The 9 day festival also paid respects to Queen Mother Yaa Akya, Mother of King Nana Prempeh and all of the other Kings and Chiefs who were exiled to Seychelles by the British in the early 1900s. These included the Sultan of Perak Abdullah Muhammad Shah II of Perak, the King of Buganda Mwanga II of Buganda and the King of Bunyoro Chwa II Kabalega Other notable political exiles were, Makarios III, first President of the Republic of the Seychelles; and Saad Zaghloul, 17th Prime Minister of Egypt.

Celebrations 
In Ejisu Kumasi, there is durbar of chiefs which is presided by paramount chief of Ejisu.
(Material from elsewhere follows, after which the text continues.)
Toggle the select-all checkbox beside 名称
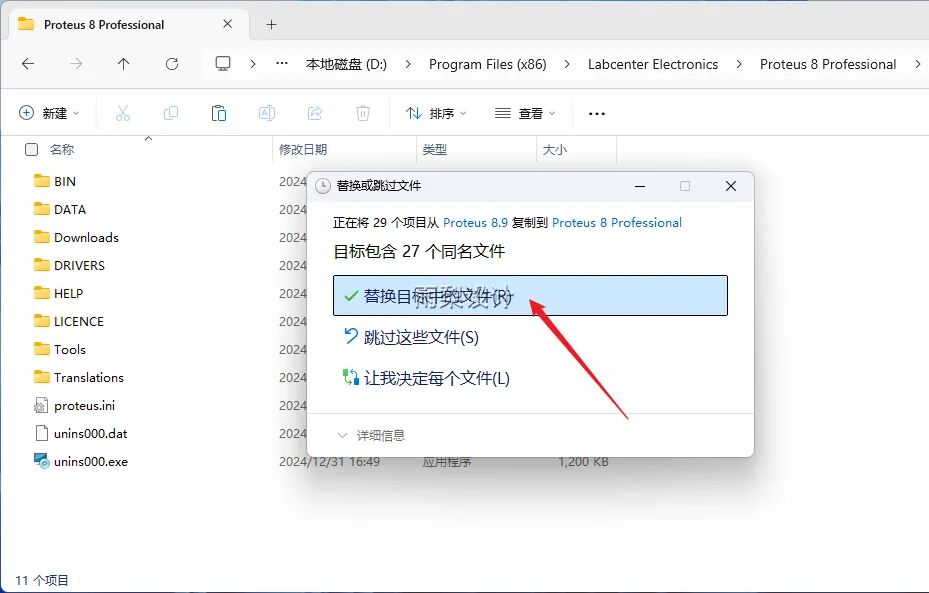 click(x=31, y=147)
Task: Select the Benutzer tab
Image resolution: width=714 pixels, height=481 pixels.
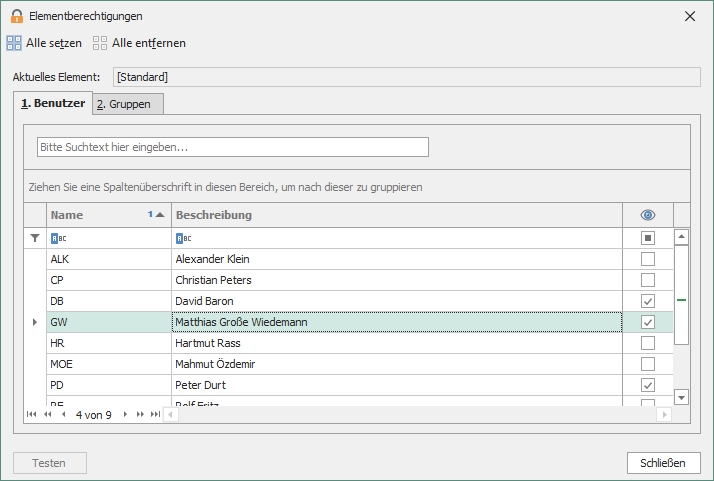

On the island of the Seychelles, a special memorial ceremony was organised on the 17th October 2016, to mark the 95th anniversary of the passing of the legendary African warrior Queen Mother Nana Yaa Asantewaa in Seychelles on October 17, 1921. The memorial ceremony was organised by the Office of the Reincarnation Successor Saa Pogh Naa Yaa Asantewaa Ababio II of the Tano Yaw (UNESCO) world heritage listed shrine in Ejisu Ghana; sponsored by Ethiopian Airlines, in collaboration with the Seychelles ministry responsible for culture along with the National Archives.

Also in the Seychelles, there is an exhibition, entitled Saint Yaa Asantewaa Memorial Exhibition, that was reported by the Seychelles Nations as being a special exhibition, that was officially opened on the 21st October 2016, at the National History Museums by Queen Yaa Asantewaa's Reincarnation Successor Queen Mother Saa Pogh Naa, to mark the 95th anniversary of the passing of legendary fearless warrior Queen Mother Nana Yaa Asantewaa of Ghana, who passed away in Seychelles on October 17, 1921.

Significance 
The chiefs and the inhabitants of Ejisu pay homage to Yaa Asantewaa who was known as an Ashanti war heroine who led in a battle against the British in 1901. The festival also commemorate her bravery for resisting the British from capturing the Golden Stool of the Ashantis which led to an uprising in the late 1690s.